Taneyev
Oresteia Overture 1889 | 18 mins
At a time when most Russian operas were either fairy-tale fantasies or nationalistic epics, Sergei Taneyev developed a work based on episodes from the classic Oresteia penned by the Greek author Aeschylus (525-456 BCE). In 1889, Taneyev wrote what he intended to be the opera’s overture; by the time he finished the opera he instead composed a more concise prelude and expanded the original overture into its own standalone concert piece (played at these concerts). LISTEN FOR: This music is tense and dramatic. An early listener described “wild sounds of the cymbals, harsh trills of the woodwinds, exclamations of the trombones, and fateful muted sounds of horns . . . against which . . . phrases quickly flash and change, or are incessantly repeated, as an inconsolable cry of the heart.” Toward the end, the piece reaches a plane of transcendent majesty.
Bruch
Concerto for Two Pianos in A-flat minor 1915 | 25 mins
Max Bruch was approached about writing a double piano concerto by a pair of American sisters from Baltimore, Ottilie and Rose Sutro, who had achieved reasonably successful careers as a piano-duo team. LOCAL TIDBIT: The sisters were nieces of Adolph Sutro, who had made a fortune engineering a mining tunnel in Nevada and founded San Francisco’s Sutro Baths and Cliff House; he also served from 1895 to 1897 as our city’s twenty-fourth mayor. The Sutro sisters gave the world premiere of this double concerto; at these concerts, you'll hear the first San Francisco Symphony performances featuring another sister act, Katia and Marielle Labèque. This piece opens dramatically and generously showcases the two pianos with music that is part wistful, part operatically passionate, and part free fantasia.
Tchaikovsky
Symphony No. 2, Little Russian 1872/1879 | 33 mins
This symphony’s nickname refers to “Little Russia,” an affectionate name for the Ukraine. Piotr Tchaikovsky’s younger sister had married and moved to her husband’s estate at Kamenka, near Kiev, the capital of Ukraine; it became a home away from home for Tchaikovsky, who longed for a stable family life (and sadly never achieved it on his own).

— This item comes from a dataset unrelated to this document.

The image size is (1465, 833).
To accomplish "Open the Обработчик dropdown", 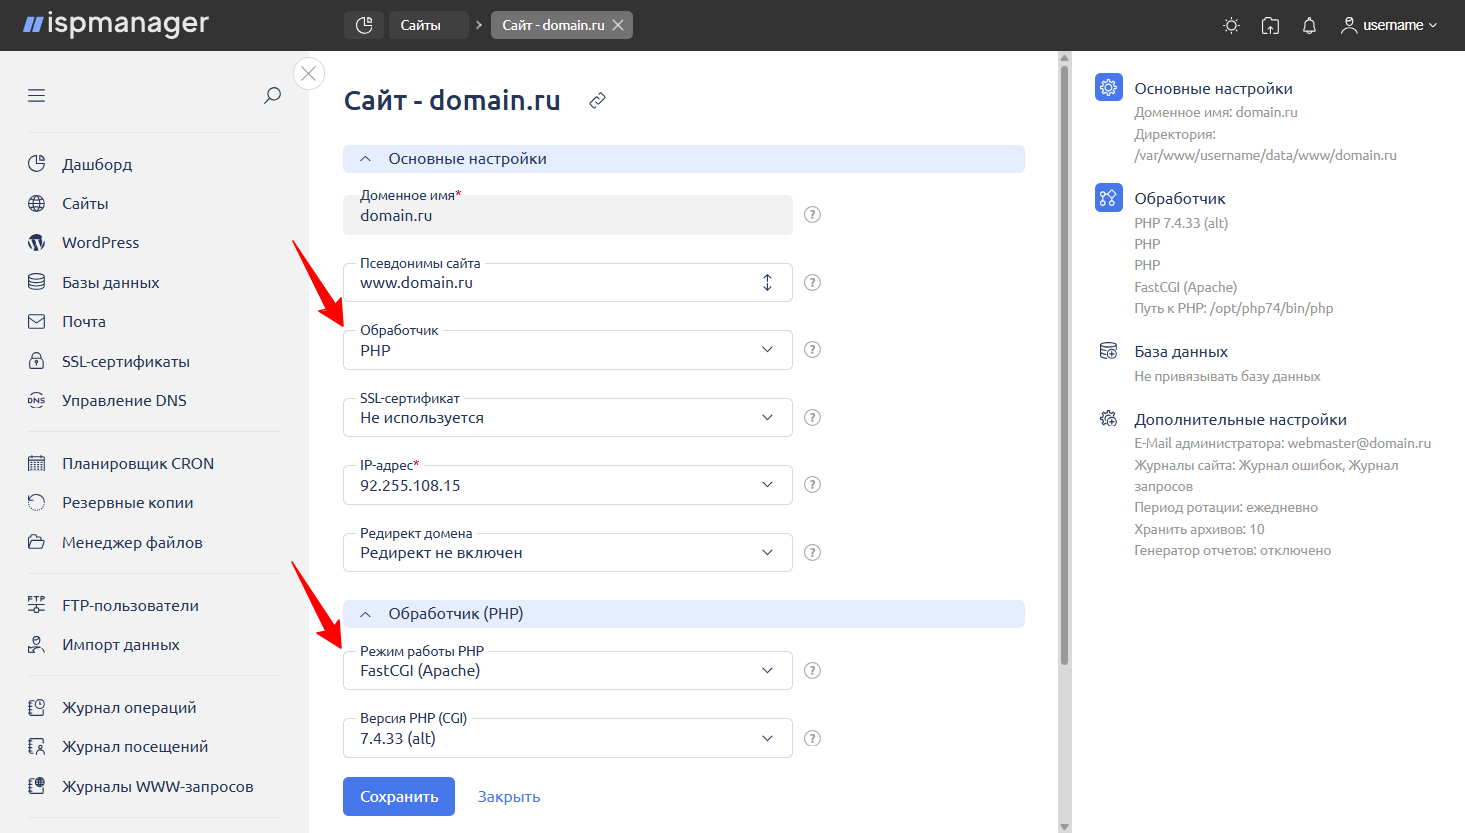I will pos(567,350).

It was at Kamenka that he began work on this symphony and where he first heard some of the Little Russian folk tunes that are quoted throughout. LISTEN FOR: Tchaikovsky was optimistic when he wrote this, and perhaps it shows—this is a symphony without any really slow music (at least nothing slower than the not-terribly-slow introduction!).
JEANETTE YU is Director of Publications at the San Francisco Symphony.